PHP seeks to impact famine in conflict zones

Twenty Million on Brink of Famine

By Eileen Schuhmann | Presbyterian Hunger Program

School children in Juba, South Sudan plan out a school garden. Photo courtesy of International Institute of Rural Reconstruction.

We tend to associate famine with weather-related food supply issues. However, conflict is the primary driver of “persistent severe hunger” (IFPRI).

On May 24, 2018, the UN Security Council recognized for the first time that armed conflict and violence are closely linked to food insecurity – a risk currently threatening millions of people. Sixty percent of the 815 million people worldwide impacted by chronic hunger live in conflict zones (WFP).

Conflict often disrupts agricultural production, displaces people from their land and livelihoods, restricts the movement of goods, and impedes humanitarian relief efforts. Famine tends to be a byproduct of war, but sometimes is a deliberate strategy of war.

Currently, more than 20 million people in Nigeria, Somalia, South Sudan and Yemen are experiencing severe food insecurity and on the brink of famine due primarily to conflict (OCHA).

Boko-Haram related violence in northeastern Nigeria has displaced 1.7 million people and undermined food security there. The Nigerian government initiated military restrictions on freedom of movement to cut non-state armed groups off from food and goods, leading to further dependence of many civilians on humanitarian assistance.

More than 3.1 million Somalis need urgent food assistance due to an ongoing war with al-Shabab militants and years of drought. Pastoralists have lost 65% of their animals.

In 2017, famine was declared in parts of Unity State in the northern-central part of South Sudan. Four years of civil war has left 6 million people in a situation of severe food insecurity. Extreme food prices have worsened food accessibility and devastated the economy.

Civil war has turned Yemen into the world’s largest food emergency, with close to 18 million people in need of food assistance. Water sources, farms and trading routes have been destroyed in the conflict.

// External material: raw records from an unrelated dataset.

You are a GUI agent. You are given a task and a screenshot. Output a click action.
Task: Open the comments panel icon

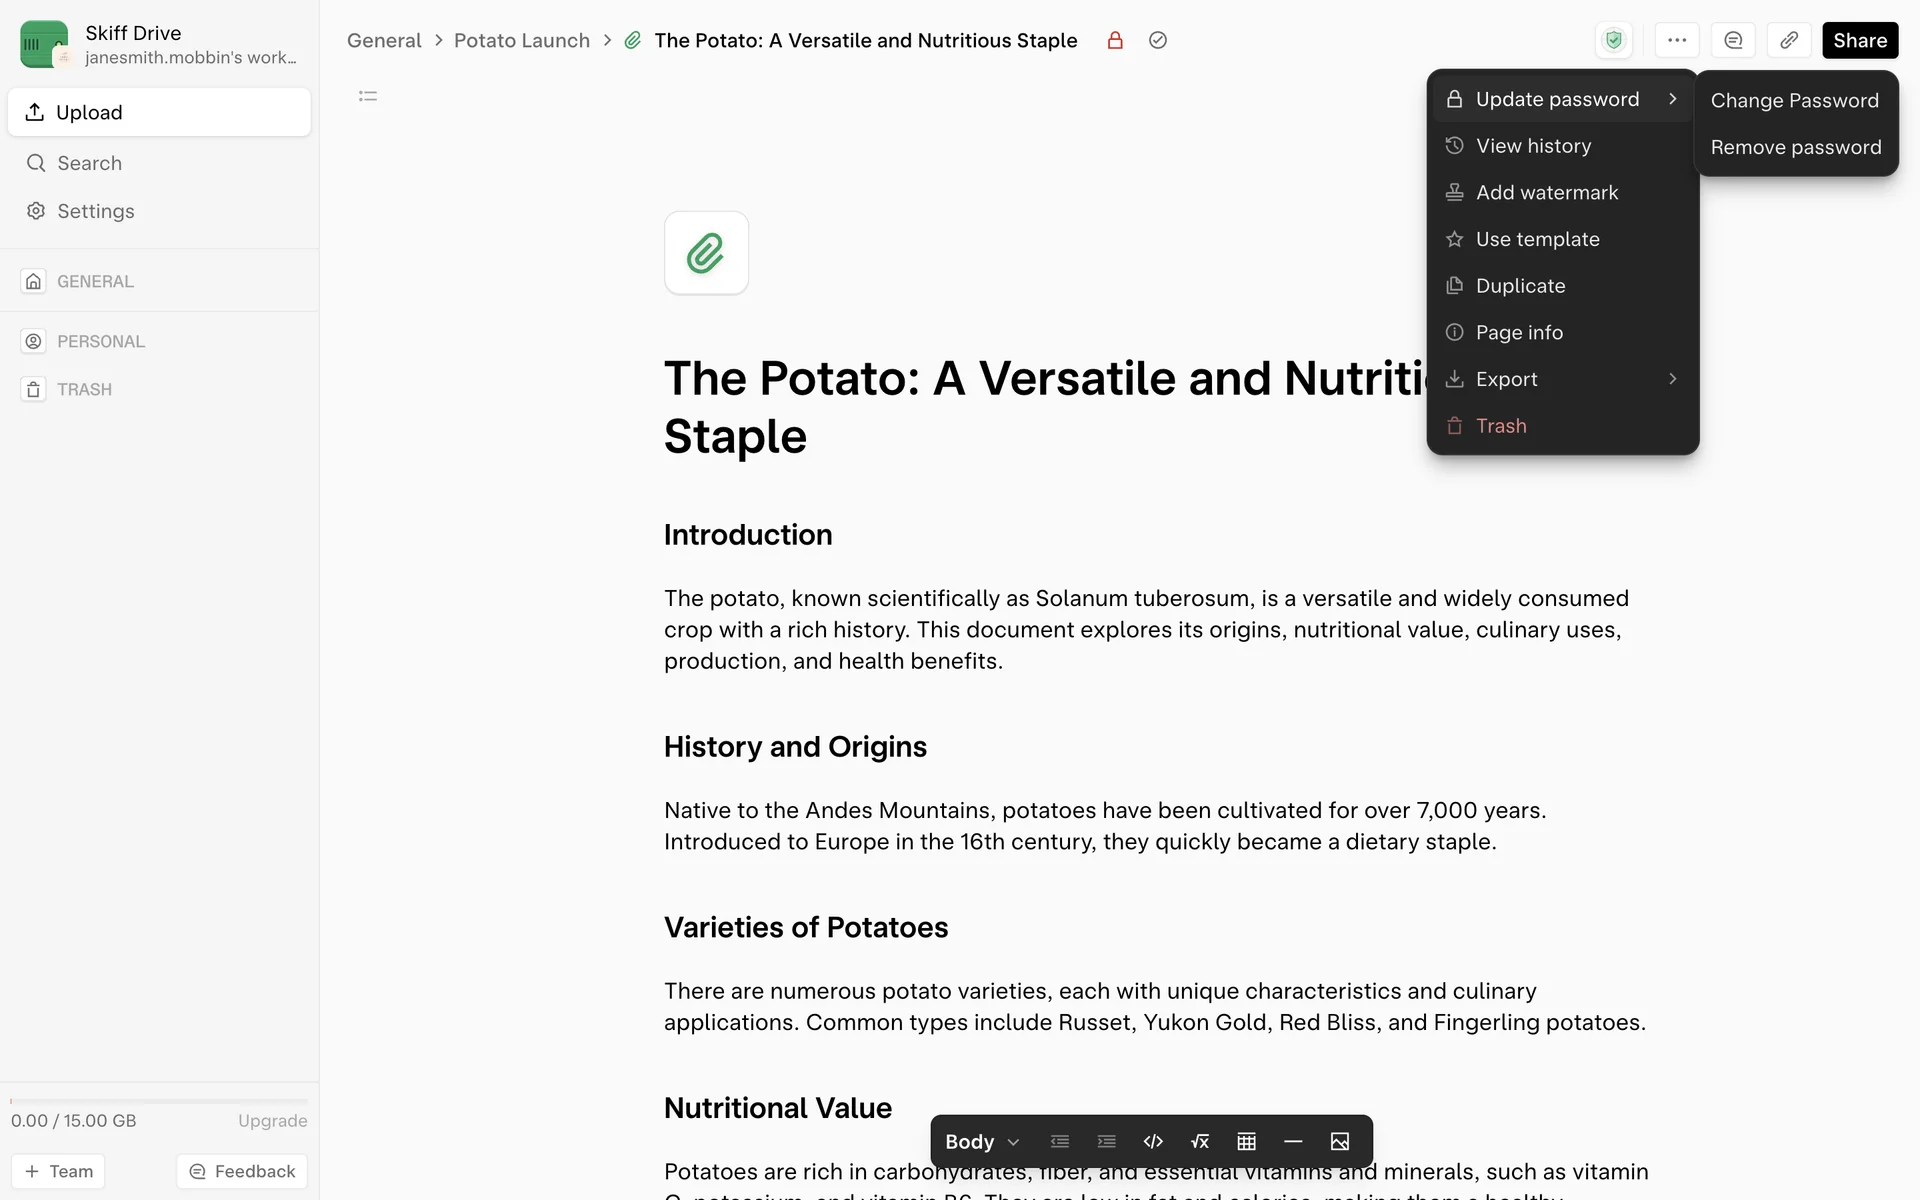tap(1733, 40)
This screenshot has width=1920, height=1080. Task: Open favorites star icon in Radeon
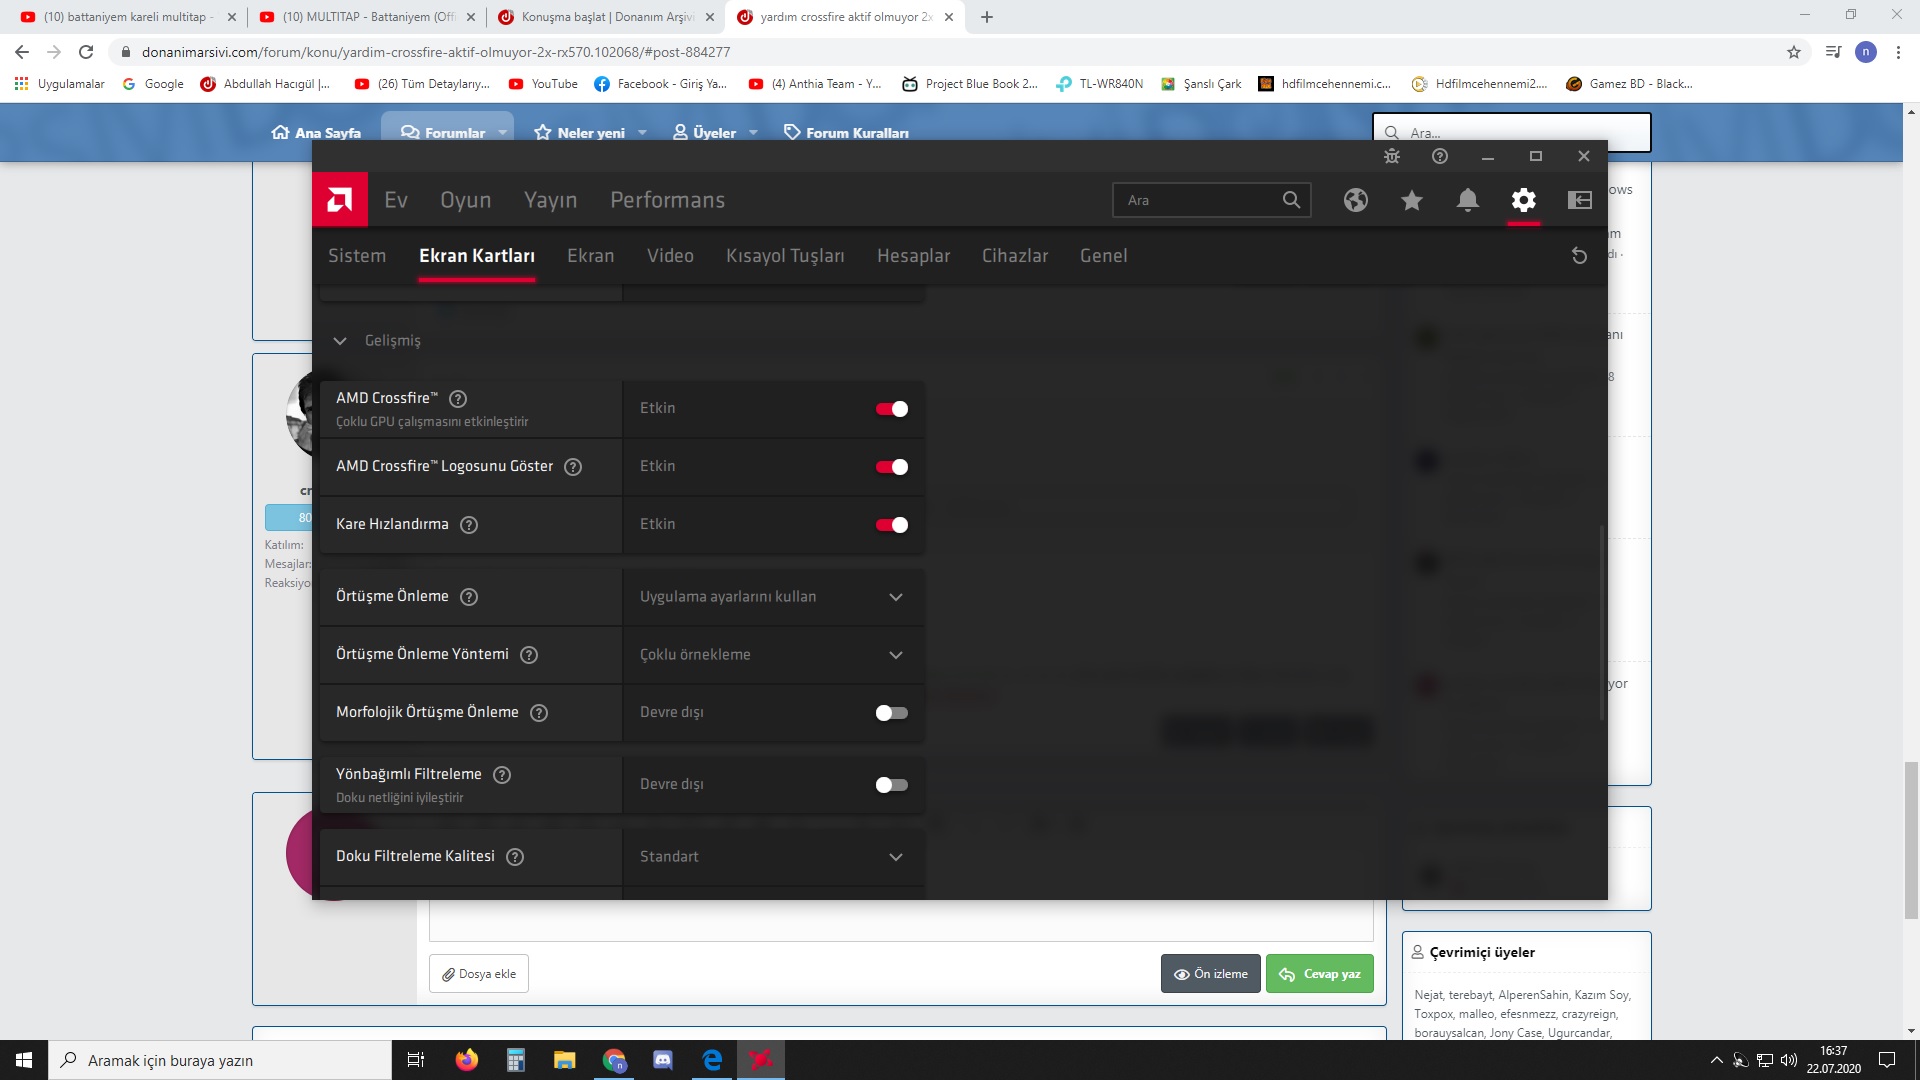(x=1411, y=200)

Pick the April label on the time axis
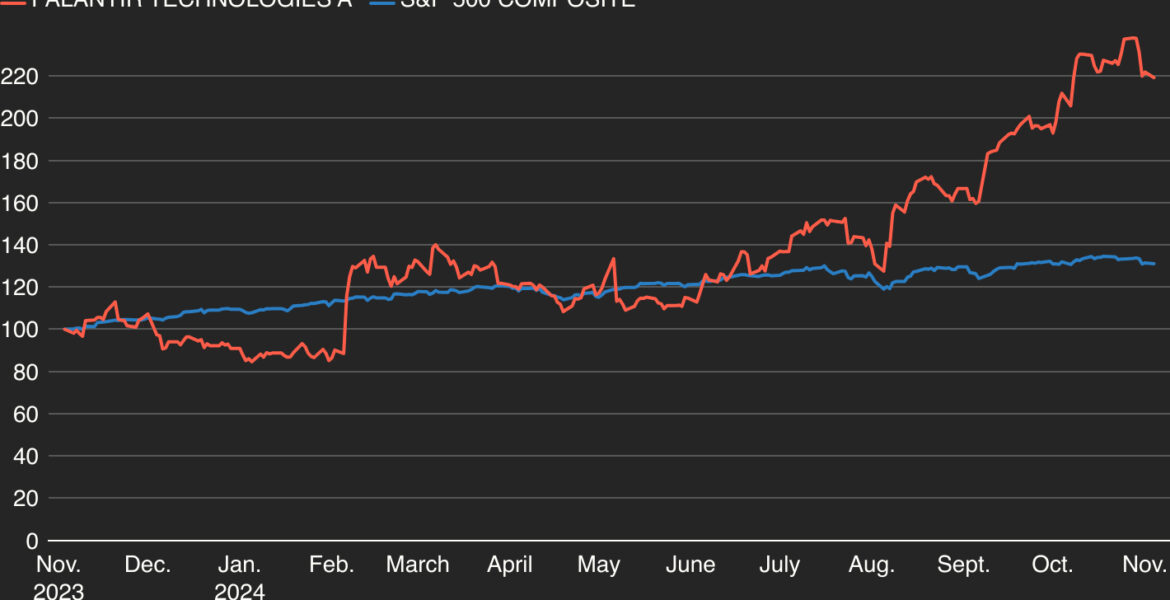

These conflicts have in many instances spilled over into neighboring countries. The conflict in Nigeria crossed into the extreme north of Cameroon, placing pressure on community grain banks installed there by the Joining Hands network RELUFA. In 2016, the Presbyterian Hunger Program was able to provide RELUFA with a grant to expand its community grain bank program in the region by constructing two grain storage facilities and allocating 250 bags of maize grains.

The Presbyterian Hunger Program, out of a deep desire to partner in ending global famine, has strategically reached out to organizations doing food security work in these four countries to request the submission of proposals for consideration by our Advisory Committee for One Great Hour of Sharing funding this Fall.